Humans can naturally understand an image in depth with the aid of rich knowledge accumulated from daily lives or professions. For example, to achieve fine-grained image recognition (e. g. , categorizing hundreds of subordinate categories of birds) usually requires a comprehensive visual concept organization including category labels and part-level attributes. In this work, we investigate how to unify rich professional knowledge with deep neural network architectures and propose a Knowledge-Embedded Representation Learning (KERL) framework for handling the problem of fine-grained image recognition. Specifically, we organize the rich visual concepts in the form of knowledge graph and employ a Gated Graph Neural Network to propagate node message through the graph for generating the knowledge representation. By introducing a novel gated mechanism, our KERL framework incorporates this knowledge representation into the discriminative image feature learning, i. e. , implicitly associating the specific attributes with the feature maps. Compared with existing methods of fine-grained image classification, our KERL framework has several appealing properties: i) The embedded high-level knowledge enhances the feature representation, thus facilitating distinguishing the subtle differences among subordinate categories. ii) Our framework can learn feature maps with a meaningful configuration that the highlighted regions finely accord with the nodes (specific attributes) of the knowledge graph. Extensive experiments on the widely used Caltech-UCSD bird dataset demonstrate the superiority of our KERL framework over existing state-of-the-art methods.
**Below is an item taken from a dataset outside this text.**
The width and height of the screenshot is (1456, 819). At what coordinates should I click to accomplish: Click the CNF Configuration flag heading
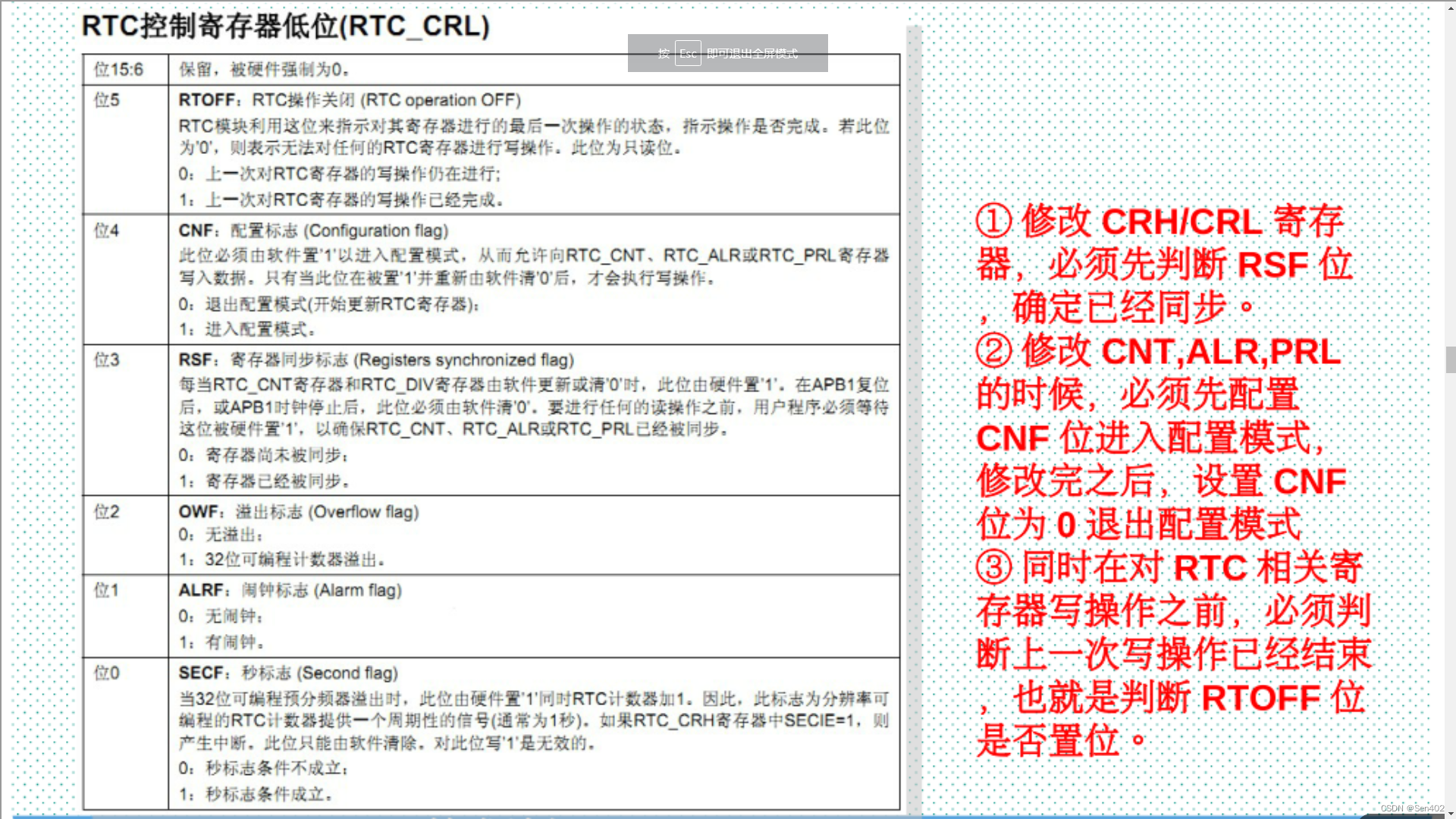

AAAI Conference 2018 Conference Paper

Temporal-Enhanced Convolutional Network for Person Re-Identification

  • Yang Wu
  • Jie Qiu
  • Jun Takamatsu
  • Tsukasa Ogasawara

We propose a new neural network called Temporal-enhanced Convolutional Network (T-CN) for video-based person reidentification. For each video sequence of a person, a spatial convolutional subnet is first applied to each frame for representing appearance information, and then a temporal convolutional subnet links small ranges of continuous frames to extract local motion information. Such spatial and temporal convolutions together construct our T-CN based representation. Finally, a recurrent network is utilized to further explore global dynamics, followed by temporal pooling to generate an overall feature vector for the whole sequence. In the training stage, a Siamese network architecture is adopted to jointly optimize all the components with losses covering both identification and verification. In the testing stage, our network generates an overall discriminative feature representation for each input video sequence (whose length may vary a lot) in a feed-forward way, and even a simple Euclidean distance based matching can generate good re-identification results. Experiments on the most widely used benchmark datasets demonstrate the superiority of our proposal, in comparison with the state-of-the-art.